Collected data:
* * * *

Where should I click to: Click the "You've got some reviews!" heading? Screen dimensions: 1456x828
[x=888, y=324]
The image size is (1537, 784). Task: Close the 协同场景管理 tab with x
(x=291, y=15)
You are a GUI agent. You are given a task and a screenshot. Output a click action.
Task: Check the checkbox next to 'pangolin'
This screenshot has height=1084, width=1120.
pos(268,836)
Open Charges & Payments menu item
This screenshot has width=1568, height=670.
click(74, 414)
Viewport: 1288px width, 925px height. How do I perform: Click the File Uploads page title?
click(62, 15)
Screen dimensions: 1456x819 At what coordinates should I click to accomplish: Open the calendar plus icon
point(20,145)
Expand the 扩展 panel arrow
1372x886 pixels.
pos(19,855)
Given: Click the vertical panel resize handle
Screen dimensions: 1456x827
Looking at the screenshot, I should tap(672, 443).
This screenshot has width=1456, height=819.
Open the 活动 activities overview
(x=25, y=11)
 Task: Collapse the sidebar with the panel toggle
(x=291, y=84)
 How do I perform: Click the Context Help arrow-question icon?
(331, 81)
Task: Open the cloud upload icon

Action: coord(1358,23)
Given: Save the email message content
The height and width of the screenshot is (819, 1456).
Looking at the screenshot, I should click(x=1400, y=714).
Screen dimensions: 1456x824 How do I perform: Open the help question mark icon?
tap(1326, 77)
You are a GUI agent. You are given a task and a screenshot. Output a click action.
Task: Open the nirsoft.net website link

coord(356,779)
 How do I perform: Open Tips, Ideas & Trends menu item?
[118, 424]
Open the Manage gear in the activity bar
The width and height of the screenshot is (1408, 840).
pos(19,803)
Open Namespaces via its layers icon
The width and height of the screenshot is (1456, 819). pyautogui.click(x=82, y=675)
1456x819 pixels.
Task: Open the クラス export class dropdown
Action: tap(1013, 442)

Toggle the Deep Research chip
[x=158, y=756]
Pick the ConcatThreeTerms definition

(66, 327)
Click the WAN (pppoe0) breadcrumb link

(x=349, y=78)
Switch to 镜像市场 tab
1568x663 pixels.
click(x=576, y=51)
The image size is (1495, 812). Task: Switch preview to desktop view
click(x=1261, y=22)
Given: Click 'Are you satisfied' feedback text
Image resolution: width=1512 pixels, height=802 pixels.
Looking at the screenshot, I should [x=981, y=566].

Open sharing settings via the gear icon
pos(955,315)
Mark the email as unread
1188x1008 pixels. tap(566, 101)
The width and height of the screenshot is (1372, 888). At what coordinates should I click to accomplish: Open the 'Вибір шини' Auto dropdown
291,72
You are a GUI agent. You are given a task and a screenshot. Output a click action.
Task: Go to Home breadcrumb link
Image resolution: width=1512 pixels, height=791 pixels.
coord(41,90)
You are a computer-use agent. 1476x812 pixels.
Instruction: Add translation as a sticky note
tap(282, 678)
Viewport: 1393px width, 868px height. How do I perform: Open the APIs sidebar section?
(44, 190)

* * * *

▶ TRY IT: Each record is to be repeated word for word, with none skipped.

▶ EXERCISE ANSWER:
Where should I click to: Click the "You've got some reviews!" heading? Screen dimensions: 1456x828
[x=888, y=324]
The image size is (1537, 784). Task: Close the 协同场景管理 tab with x
(x=291, y=15)
You are a GUI agent. You are given a task and a screenshot. Output a click action.
Task: Check the checkbox next to 'pangolin'
This screenshot has height=1084, width=1120.
pos(268,836)
Open Charges & Payments menu item
This screenshot has width=1568, height=670.
click(74, 414)
Viewport: 1288px width, 925px height. How do I perform: Click the File Uploads page title?
click(62, 15)
Screen dimensions: 1456x819 At what coordinates should I click to accomplish: Open the calendar plus icon
point(20,145)
Expand the 扩展 panel arrow
1372x886 pixels.
pos(19,855)
Given: Click the vertical panel resize handle
Screen dimensions: 1456x827
Looking at the screenshot, I should tap(672, 443).
This screenshot has width=1456, height=819.
Open the 活动 activities overview
(x=25, y=11)
 Task: Collapse the sidebar with the panel toggle
(x=291, y=84)
 How do I perform: Click the Context Help arrow-question icon?
(331, 81)
Task: Open the cloud upload icon

Action: coord(1358,23)
Given: Save the email message content
The height and width of the screenshot is (819, 1456).
Looking at the screenshot, I should click(x=1400, y=714).
Screen dimensions: 1456x824 How do I perform: Open the help question mark icon?
tap(1326, 77)
You are a GUI agent. You are given a task and a screenshot. Output a click action.
Task: Open the nirsoft.net website link

coord(356,779)
 How do I perform: Open Tips, Ideas & Trends menu item?
[118, 424]
Open the Manage gear in the activity bar
The width and height of the screenshot is (1408, 840).
pos(19,803)
Open Namespaces via its layers icon
The width and height of the screenshot is (1456, 819). pyautogui.click(x=82, y=675)
1456x819 pixels.
Task: Open the クラス export class dropdown
Action: tap(1013, 442)

Toggle the Deep Research chip
[x=158, y=756]
Pick the ConcatThreeTerms definition

(66, 327)
Click the WAN (pppoe0) breadcrumb link

(x=349, y=78)
Switch to 镜像市场 tab
1568x663 pixels.
click(x=576, y=51)
The image size is (1495, 812). Task: Switch preview to desktop view
click(x=1261, y=22)
Given: Click 'Are you satisfied' feedback text
Image resolution: width=1512 pixels, height=802 pixels.
Looking at the screenshot, I should [x=981, y=566].

Open sharing settings via the gear icon
pos(955,315)
Mark the email as unread
1188x1008 pixels. tap(566, 101)
The width and height of the screenshot is (1372, 888). At what coordinates should I click to accomplish: Open the 'Вибір шини' Auto dropdown
291,72
You are a GUI agent. You are given a task and a screenshot. Output a click action.
Task: Go to Home breadcrumb link
Image resolution: width=1512 pixels, height=791 pixels.
coord(41,90)
You are a computer-use agent. 1476x812 pixels.
Instruction: Add translation as a sticky note
tap(282, 678)
Viewport: 1393px width, 868px height. How do I perform: Open the APIs sidebar section?
(44, 190)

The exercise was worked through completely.